> [抜粋本文]
ステークホルダーとのコミュニケーション方法
はじめに
こんにちは、KINTOテクノロジーズのグローバル開発グループでPdMをしている高羽です。
今回はPdMとして様々なステークホルダーと話をしながら進めていくために効果的なコミュニケーションの取り方、またそのメソッドについて書いていきます。
これまでプロダクトに関わる仕事を長年やってきて、人とのコミュニケーションがプロジェクトの雰囲気やプロジェクトの成功にダイレクトに繋がると感じてきました。
その中で私がこれまで経験した、また今でも実践し日々トレーニングしている事を紹介します。
ピラミッド型の話し方
PdMの仕事をする中で人に何かを伝えるという事が多々あります。その中で私は相手に分かりやすく、相手がより理解できるために、あるメソッドを意識してコミュニケーションを図っています。
そのメソッドとはピラミッド型のロジカルな話し方です。
そのメソッドを使うかの根拠としては3つあります。
1つ目は、自分がそもそも口下手で人前で話すのがあまり得意でないので、何かしらのメソッドが必要だと感じている事です。
例えば、プレゼンやディスカッションしているとき、本当に伝わっているか心配になり、さらに上手く伝えられなくなってしまうというループに陥らないためにそのメソッドを使います。
2つ目に、PdMという仕事はいろんな人々と話す事が多々あり、必然的にいろんな意見が出てきて調整するのに大変ですが、そのメソッドを使うことで割とスムーズに進めることができます。
例えばPdMはプロダクトに関わる多くのステークホルダーと話をして、プロダクトをまとめ上げる役割ですが、ステークホルダー同士の意見が違ったり、どの意見を選択すればいいのかわからなくなりがちです。そのときにこのメソッドを使えば割とスムーズに解決することができます。
3つ目として、物事を相手に正確に伝える為には、ロジカルに話す事が必要です。
ロジカルに話すことで聞く相手の理解を高める事ができます。例えば他人に何かを説明する際に、一般的には、ロジカルに話す方が話を聞く側が理解しやすいという傾向があります。ロジカルな内容、伝え方をすることで相手に対して理解しやすい親切な伝え方を実現できるという事があります。親切な伝え方はプロジェクトの雰囲気や成功にも関係してくるので、物事の伝え方は非常に大切です。
さて、今話した内容はピラミッド型のロジカルな話し方を意識して話しました。
このメソッドは以前私が勤めていたインターネットの会社でセミナー等で直接指導して頂いた伊藤羊一さんが執筆された本「1分で話せ」[1]に記載されています。
その一部を使って私が最初にPdMとして必要なものとしてピラミッド型のロジカルな話し方について説明しました。
では、ここでピラミッド型の伝え方について説明します。
このピラミッドの1番上にあるとおり、まず最初に「結論」を伝えます。「一番伝えたいことを最初に言う」 ということです。
次の段がその「根拠」となります。なぜその結論となるのかの理由を述べます。根拠の数は1つだけでは弱いので、3つ位が良いとされています。
そして3段目は、「たとえば」と事例を説明していきます。人は具体的な事例があればあるほど聞き手は納得する傾向にあるので、この部分は納得の肉付け(または理解の肉付け)のようなものとなります。より具体的なもの、イメージしやすいものであればベターです。

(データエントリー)
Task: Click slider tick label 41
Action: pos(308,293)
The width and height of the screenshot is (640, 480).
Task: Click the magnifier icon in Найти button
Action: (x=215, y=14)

> [以下の課題]
[a] 上の抜粋本文を2文で要約すること。
[b] エントリーの中から文字列「Click」を含む行をすべて特定し、書き写すこと。大文字と小文字は区別する。

> [各課題の回答]
[a] KINTOテクノロジーズでPdMを務める筆者は、ステークホルダーとの効果的なコミュニケーション方法として、伊藤羊一さんの本「1分で話せ」に記載されたピラミッド型のロジカルな話し方を紹介している。使う根拠は、口下手なので何らかのメソッドが必要なこと、多様な意見の調整がスムーズに進むこと、ロジカルに話せば物事を正確に伝えられることの3つであり、この話し方では、まず結論を伝え、次に根拠を3つ位述べ、最後に「たとえば」と具体的な事例を説明する。

[b]
Task: Click slider tick label 41
Task: Click the magnifier icon in Найти button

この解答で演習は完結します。